Полдник давно ожидал путешественников; он состоял из домашнего сыра, лоснящейся от копоти рыбы и пирога с курицею и яйцами, румяного, хорошо начиненного. Пастор прочитал вслух приличную случаю молитву; каждый про себя повторил ее в глубоком благоговении. После того расположились все в кружок около походной трапезы. Девица Рабе села возле слепца, которому взялась сама прислуживать. Отведавши бледного сыра, принялись за пирог, более приманчивый; сделать в нем брешь предоставлено было артиллеристу, вооруженному столь же храбрым аппетитом, как и духом; другие, уже по следам его, побрели смелее в пролом и докончили разрушение пирога. Так в малом и большом ведется на свете!
Когда дело дошло до копченых язей, пастор принялся рассказывать, что рыба эта ловится только в Эмбахе, близ Дерпта.
– Некогда, – сказал он, – смиренные братья аббатства Фалкенаусского, основанного близ берегов Эмбаха первым епископом дерптским, Германом, накормили язями итальянского прелата, присланного от папы для исследования нужд монастырских, напоили monsignore [его преосвященство – ит.] пивом, в котором вместо хмеля был положен багульник [очень горькое и вредное растение: ledum palustre]. Вдобавок они свели его в жарко натопленную комнату, в которой – о ужас! – поддавали беспрестанно водою на горячие камни, секли себя немилосердно пуками лоз и, наконец, окачивались холодною, из прорубей, водою. Вследствие несварения желудка своего от язей и пива с багульником прелат заключил, что монастырь крайне беден, а вследствие банных эволюции, напугавших его, приписал в донесении своем святейшему отцу следующее восклицание: «Великий боже! уж сие-то монастырское правило слишком жестоко и неслыханно между людьми!» Из этой исторической драгоценности наш пастор выводил свое заключение, что лифляндские природные жители переняли обыкновение париться в банях от русских, во времена владычества великих князей над Ливониею. От слова «владычество» быть бы опять раздору между археологом и Вульфом, когда б на этот раз не случилось необыкновенного происшествия, опрокинувшего все вверх дном в уме наших путешественников.

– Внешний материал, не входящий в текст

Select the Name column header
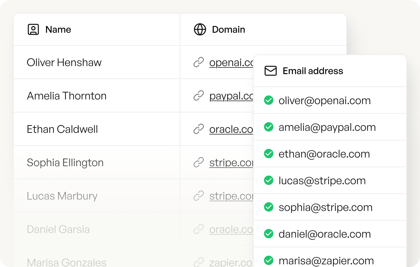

Не в дальнем от них расстоянии, к стороне, где стояли карета и лошади, послышался выстрел.
– Что бы это значило? – говорили, смотря друг на друга, встревоженные собеседники, кроме Вульфа, которого первое дело было взяться за карабин, а второе – бежать в ту сторону, откуда раздался выстрел. За ним последовал Вольдемар, также осмелился вздуть полегоньку свои паруса Фриц, доселе внимательный слушатель всего, что говорено было, и усерднейший прислужник хозяевам и гостям. Пастор со своею воспитанницей остался на твердой земле. Ему вспало на ум, что небольшой отряд русских фуражиров перебрался в Долину мертвецов и напал на баронессиных лошадей. Он спешил сам вторгнуться в арсенал своей памяти и начал опрометью рыться в нем, чтобы найти приличное оружие, если не для отражения неприятеля, по крайней мере, для убеждения и смягчения его сердца; то есть он собирал разбросанные в памяти своей русские сильнейшие выражения, какие только знал. Из них составил бы он речь ex abrupto [без подготовки, импровизированную – лат.], которая могла бы в несчастном случае так сильно подействовать над ожесточенными неприятелями, что они должны бы признать себя побежденными. И преклонить грозные оружия к ногам оратора, как трофеи его красноречия.